Revisited: The Need for Stretched VLANs

Tuesday, January 30, 2018 09:31 +0100

Revisited: The Need for Stretched VLANs

Regardless of how much I write about (the ridiculousness of using) stretched VLANs, I keep getting questions along the same lines. This time it’s:

What type of applications require L2 Extension and L3 extension?

I don’t think I’ve seen anyone use L3 extension (after all, isn’t that what Internet is all about), so let’s focus on the first one.

Stretched VLANs (or L2 extensions) are used to solve a number of unrelated problems, because once a vendor sold you a hammer everything starts looking like a nail, and once you get used to replacing everything with nails, you want to use them in all possible environments, including public and hybrid clouds.

Some of the challenges that I’ve seen solved with stretched VLANs include:

Subnet mobility. You must move a subnet from one site to another during disaster recovery process because the subnet (or IP addresses within the subnet) is hard-coded in application, configuration files, or firewall/load balancer rules.

This one is easiest to solve: start using automation and make network infrastructure recovery part of your overall recovery process.

Alternatively, configure the same subnet on VLAN interfaces or firewall contexts that are shutdown during the regular operation, and enabled when needed.

For whatever reason, most everyone solves this one by stretching a VLAN between data centers (because VMware consultants told them to do so) and then experiencing a dual-data-center meltdown before ever having the need to do a disaster recovery.

IP address mobility. Similar to the one above, but caused by cold or hot VM move, resulting in an IP subnet stretched across multiple sites.

You can implement this requirement without stretching a VLAN by using host-route-based IP forwarding as implemented in Local Area Mobility (requires at least Cisco IOS version 10.0), Cisco DFA, Cisco ACI, Cumulus Linux redistribute ARP, or any decent EVPN implementation.

However, as you usually cannot announce host routes to WAN or public Internet, this design effectively creates multi-site summarization boundary. Anyone with production-grade multi-area OSPF experience probably knows how bad this could be; everyone else should figure this one out as a nice homework assignment.

IP multicast. The application needs IP multicast because whatever (the only valid reasons I found: stock exchange feeds and video streaming) and it’s easier to stretch a VLAN than to figure out how to spell PIM (btw, I agree with this conclusion).

Some vendors “solve” this problem by requiring layer-2 connectivity between cluster members (see also: let’s offload our support costs below).

Simplistic routing on multihomed hosts. I strongly suspect that most of we need layer-2 for iSCSI sentiment comes from inability to properly configure IP routing on multihomed iSCSI clients. VMware fixed this in recent vSphere versions, not sure what other vendors are doing.

This one is way harder than one would expect. I started writing a lengthy article on the topic and still haven’t finished it because new worms keep turning up every time you turn around.

◆ **Task requirements**
**a.** List the challenges that the stretched VLANs article says it has seen solved with stretched VLANs.
**b.** From the stretched VLANs article, quote the passage starting with "This one is easiest" and going on through "enabled when needed.".

◆ **Provided material**

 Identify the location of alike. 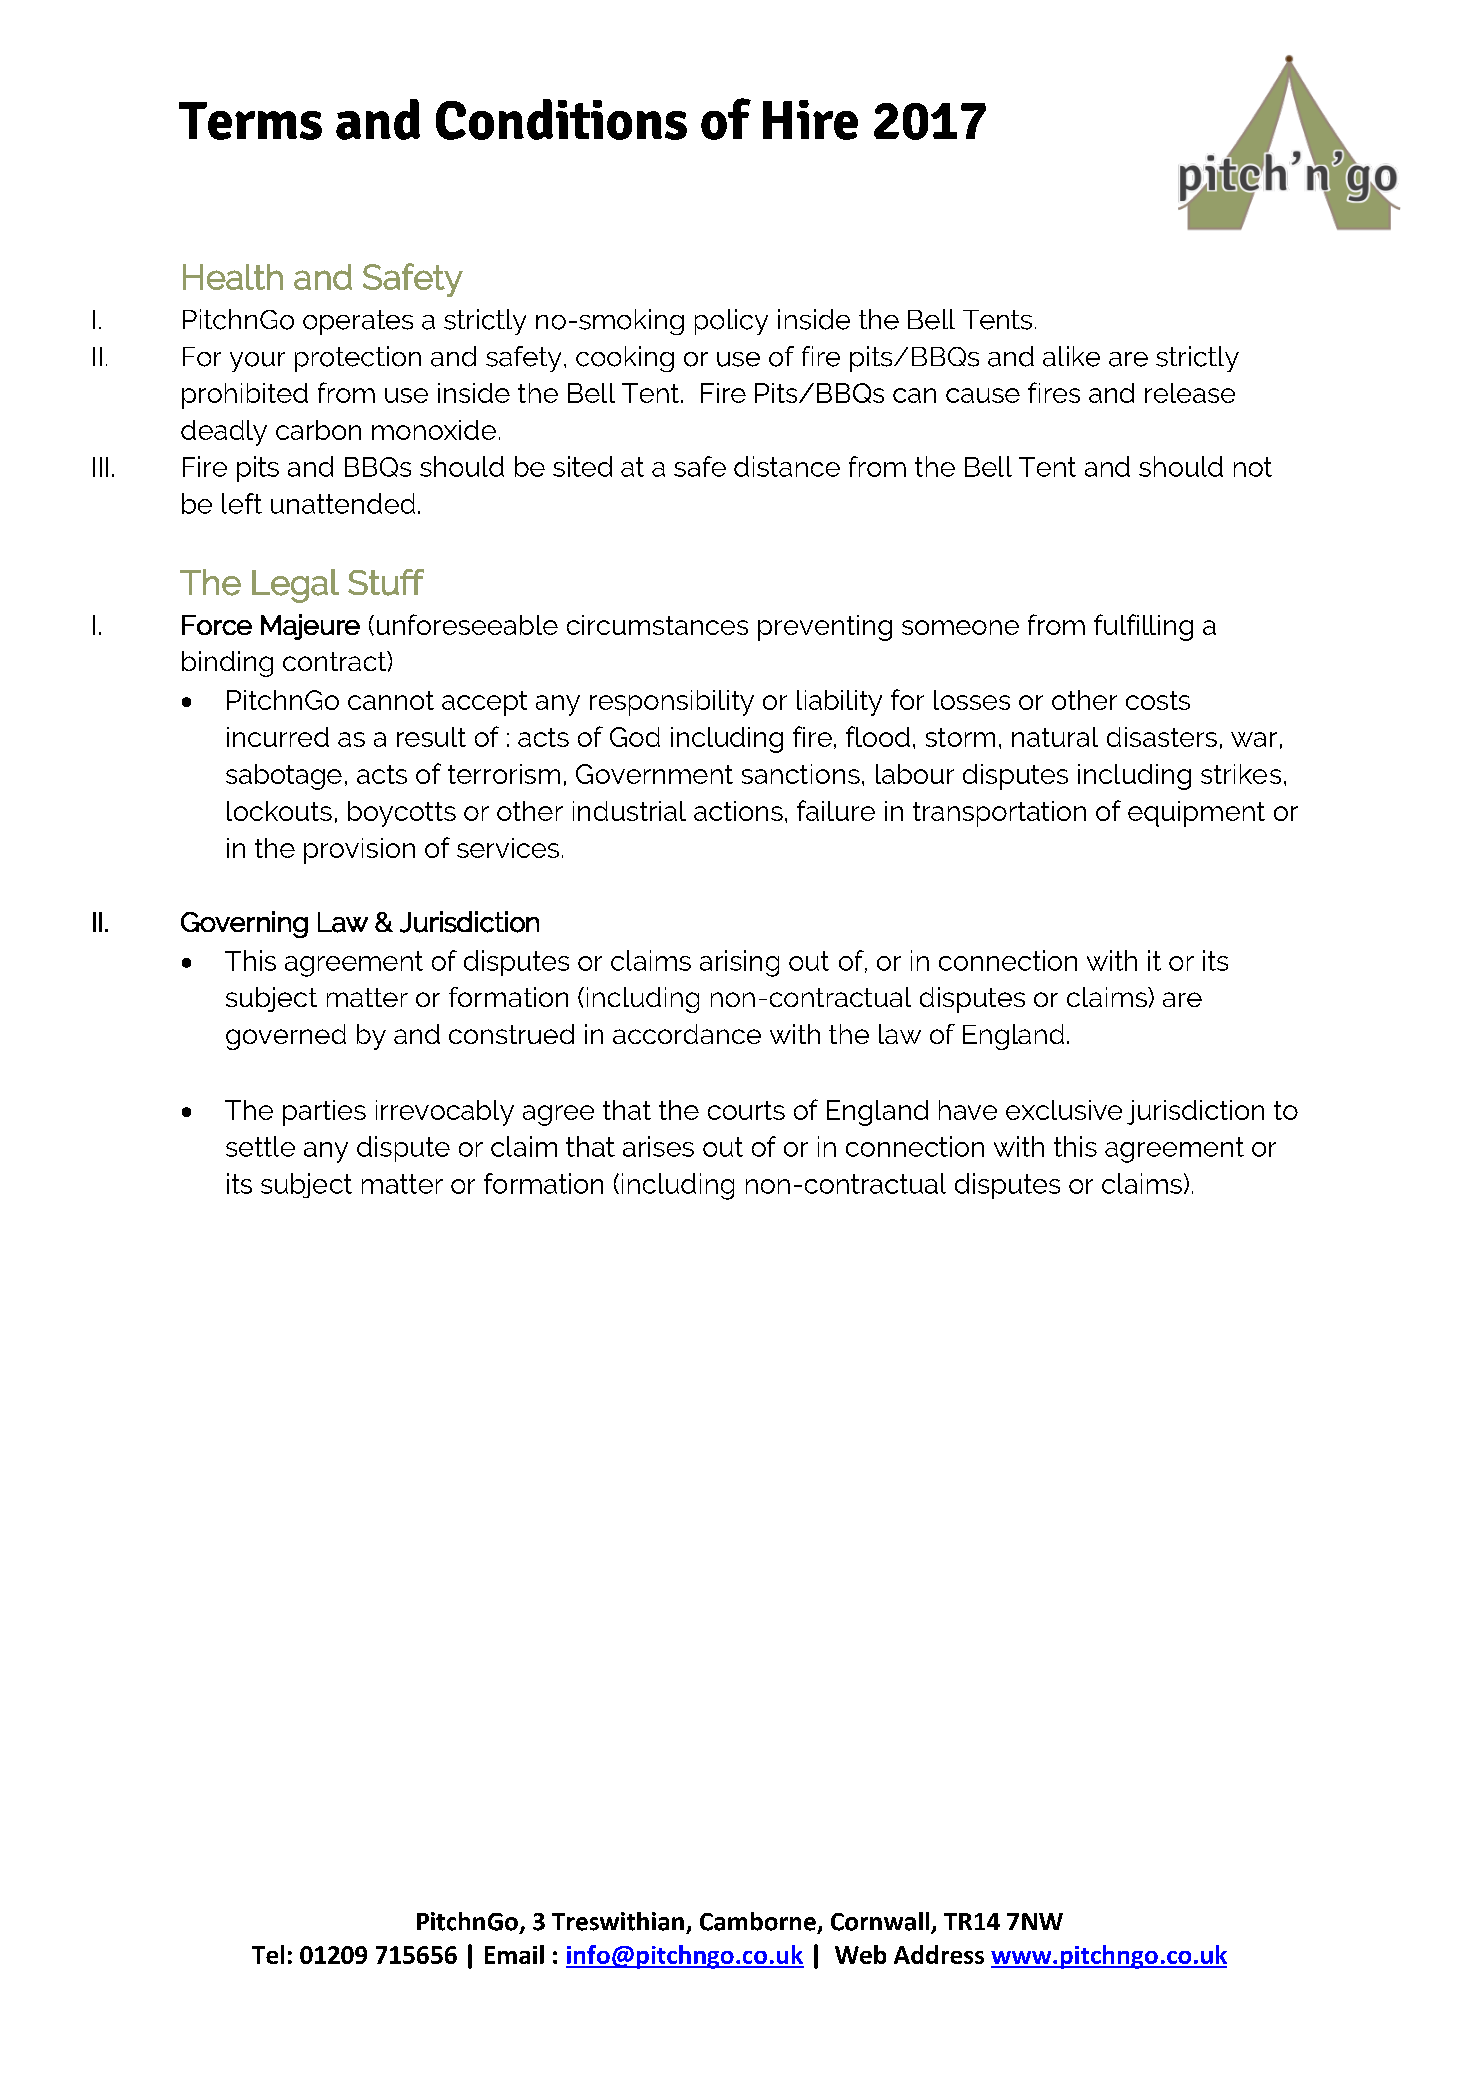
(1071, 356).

◆ **Solved problems**
**a.**
- Subnet mobility
- IP address mobility
- IP multicast
- Simplistic routing on multihomed hosts

**b.**
This one is easiest to solve: start using automation and make network infrastructure recovery part of your overall recovery process.

Alternatively, configure the same subnet on VLAN interfaces or firewall contexts that are shutdown during the regular operation, and enabled when needed.